*YOUR ASSIGNMENT*. Each record, minus any picture, should be returned exactly as written.

*RECORDS TO PROCESS*.

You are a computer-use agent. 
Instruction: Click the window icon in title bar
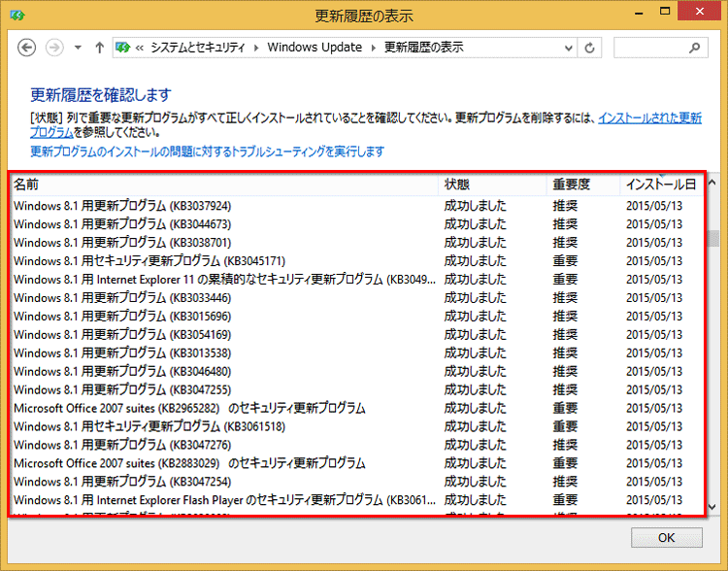tap(17, 15)
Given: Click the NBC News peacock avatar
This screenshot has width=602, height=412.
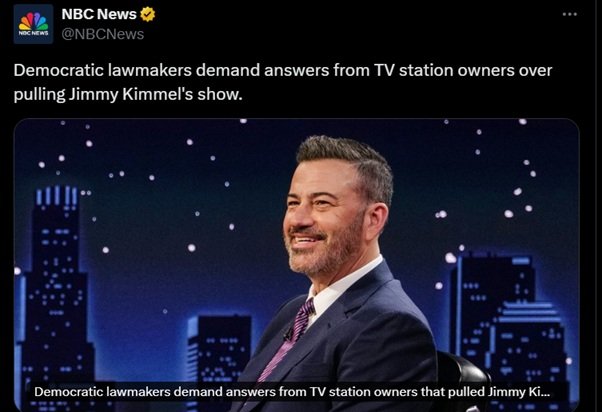Looking at the screenshot, I should tap(33, 24).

*TASK SOLUTION*.
You are a computer-use agent. 
Instruction: Click the window icon in title bar
tap(17, 15)
Given: Click the NBC News peacock avatar
This screenshot has width=602, height=412.
Looking at the screenshot, I should tap(33, 24).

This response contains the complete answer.